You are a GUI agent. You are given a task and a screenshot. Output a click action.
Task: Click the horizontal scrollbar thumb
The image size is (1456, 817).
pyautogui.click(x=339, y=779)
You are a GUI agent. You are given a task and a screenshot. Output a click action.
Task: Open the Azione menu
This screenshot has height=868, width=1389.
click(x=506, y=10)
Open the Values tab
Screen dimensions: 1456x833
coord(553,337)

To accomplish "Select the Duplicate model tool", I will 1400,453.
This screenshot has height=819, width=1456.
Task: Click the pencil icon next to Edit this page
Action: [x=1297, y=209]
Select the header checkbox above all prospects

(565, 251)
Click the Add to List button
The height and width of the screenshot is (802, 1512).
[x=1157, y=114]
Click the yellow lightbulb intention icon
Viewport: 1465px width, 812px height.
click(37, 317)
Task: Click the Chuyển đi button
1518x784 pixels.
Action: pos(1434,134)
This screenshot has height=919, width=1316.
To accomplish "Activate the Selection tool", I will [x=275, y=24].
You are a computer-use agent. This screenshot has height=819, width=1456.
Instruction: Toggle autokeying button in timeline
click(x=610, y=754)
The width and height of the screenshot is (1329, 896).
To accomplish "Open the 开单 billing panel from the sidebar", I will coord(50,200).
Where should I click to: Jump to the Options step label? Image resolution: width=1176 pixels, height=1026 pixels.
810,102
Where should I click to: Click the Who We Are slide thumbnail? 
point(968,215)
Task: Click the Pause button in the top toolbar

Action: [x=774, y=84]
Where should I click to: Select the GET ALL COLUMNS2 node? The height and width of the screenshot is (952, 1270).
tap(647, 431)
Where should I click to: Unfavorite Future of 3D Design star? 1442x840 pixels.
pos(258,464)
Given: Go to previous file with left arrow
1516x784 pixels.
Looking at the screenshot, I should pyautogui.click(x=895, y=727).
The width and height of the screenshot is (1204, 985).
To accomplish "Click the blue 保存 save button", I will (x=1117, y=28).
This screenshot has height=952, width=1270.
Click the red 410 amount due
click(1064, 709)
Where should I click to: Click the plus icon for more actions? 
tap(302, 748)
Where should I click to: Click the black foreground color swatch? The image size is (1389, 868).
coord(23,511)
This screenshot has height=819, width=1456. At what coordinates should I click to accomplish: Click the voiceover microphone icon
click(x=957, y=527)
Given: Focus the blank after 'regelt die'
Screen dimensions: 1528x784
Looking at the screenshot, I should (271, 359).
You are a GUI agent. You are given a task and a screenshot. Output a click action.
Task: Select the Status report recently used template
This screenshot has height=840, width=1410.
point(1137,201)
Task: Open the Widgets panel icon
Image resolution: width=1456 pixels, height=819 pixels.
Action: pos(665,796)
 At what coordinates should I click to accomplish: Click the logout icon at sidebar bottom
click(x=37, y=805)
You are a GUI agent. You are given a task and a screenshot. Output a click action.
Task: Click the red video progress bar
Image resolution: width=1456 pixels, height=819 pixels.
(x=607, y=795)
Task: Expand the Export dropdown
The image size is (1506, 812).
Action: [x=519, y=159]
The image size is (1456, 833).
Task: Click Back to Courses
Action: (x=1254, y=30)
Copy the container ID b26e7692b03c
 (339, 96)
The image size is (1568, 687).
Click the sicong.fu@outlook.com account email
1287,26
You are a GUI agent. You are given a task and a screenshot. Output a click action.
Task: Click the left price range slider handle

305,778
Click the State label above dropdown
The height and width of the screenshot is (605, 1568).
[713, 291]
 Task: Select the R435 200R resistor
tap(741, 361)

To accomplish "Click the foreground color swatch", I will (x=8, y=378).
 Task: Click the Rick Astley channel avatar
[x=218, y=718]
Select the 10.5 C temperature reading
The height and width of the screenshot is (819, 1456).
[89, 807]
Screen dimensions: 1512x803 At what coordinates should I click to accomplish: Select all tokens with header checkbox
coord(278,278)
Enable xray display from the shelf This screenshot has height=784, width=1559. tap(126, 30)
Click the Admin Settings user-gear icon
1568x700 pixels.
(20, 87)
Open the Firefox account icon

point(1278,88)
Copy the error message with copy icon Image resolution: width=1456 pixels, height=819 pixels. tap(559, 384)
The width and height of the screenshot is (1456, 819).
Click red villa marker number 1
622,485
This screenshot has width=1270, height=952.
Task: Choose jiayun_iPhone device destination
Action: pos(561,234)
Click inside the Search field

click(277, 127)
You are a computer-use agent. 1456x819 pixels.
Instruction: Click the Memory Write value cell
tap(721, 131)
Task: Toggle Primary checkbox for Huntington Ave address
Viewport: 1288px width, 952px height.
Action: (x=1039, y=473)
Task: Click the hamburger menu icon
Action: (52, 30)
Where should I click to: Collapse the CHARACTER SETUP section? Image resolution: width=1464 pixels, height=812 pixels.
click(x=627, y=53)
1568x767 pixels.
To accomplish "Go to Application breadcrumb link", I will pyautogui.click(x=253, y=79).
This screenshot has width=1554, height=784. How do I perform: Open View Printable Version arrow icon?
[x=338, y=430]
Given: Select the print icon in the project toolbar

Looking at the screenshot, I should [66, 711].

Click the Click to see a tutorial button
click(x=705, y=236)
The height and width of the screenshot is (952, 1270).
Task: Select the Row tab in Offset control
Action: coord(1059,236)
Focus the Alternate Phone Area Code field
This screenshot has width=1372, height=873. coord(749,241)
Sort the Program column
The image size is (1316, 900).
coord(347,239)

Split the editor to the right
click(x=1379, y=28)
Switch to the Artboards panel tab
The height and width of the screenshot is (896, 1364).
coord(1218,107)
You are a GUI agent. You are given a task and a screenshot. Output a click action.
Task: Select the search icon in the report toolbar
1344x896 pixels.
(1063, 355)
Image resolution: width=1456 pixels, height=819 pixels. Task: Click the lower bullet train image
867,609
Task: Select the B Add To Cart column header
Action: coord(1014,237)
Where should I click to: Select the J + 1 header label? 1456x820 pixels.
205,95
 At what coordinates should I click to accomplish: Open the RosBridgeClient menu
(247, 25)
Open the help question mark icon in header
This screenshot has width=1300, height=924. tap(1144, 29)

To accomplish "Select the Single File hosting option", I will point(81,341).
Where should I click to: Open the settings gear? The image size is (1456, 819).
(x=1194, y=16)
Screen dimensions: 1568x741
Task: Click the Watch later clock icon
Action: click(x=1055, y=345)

________________________

#### DIRECTIONS
Using the entries above, return each line in which the word "report" occurs.

#### THE ANSWER
Task: Select the Status report recently used template
Task: Select the search icon in the report toolbar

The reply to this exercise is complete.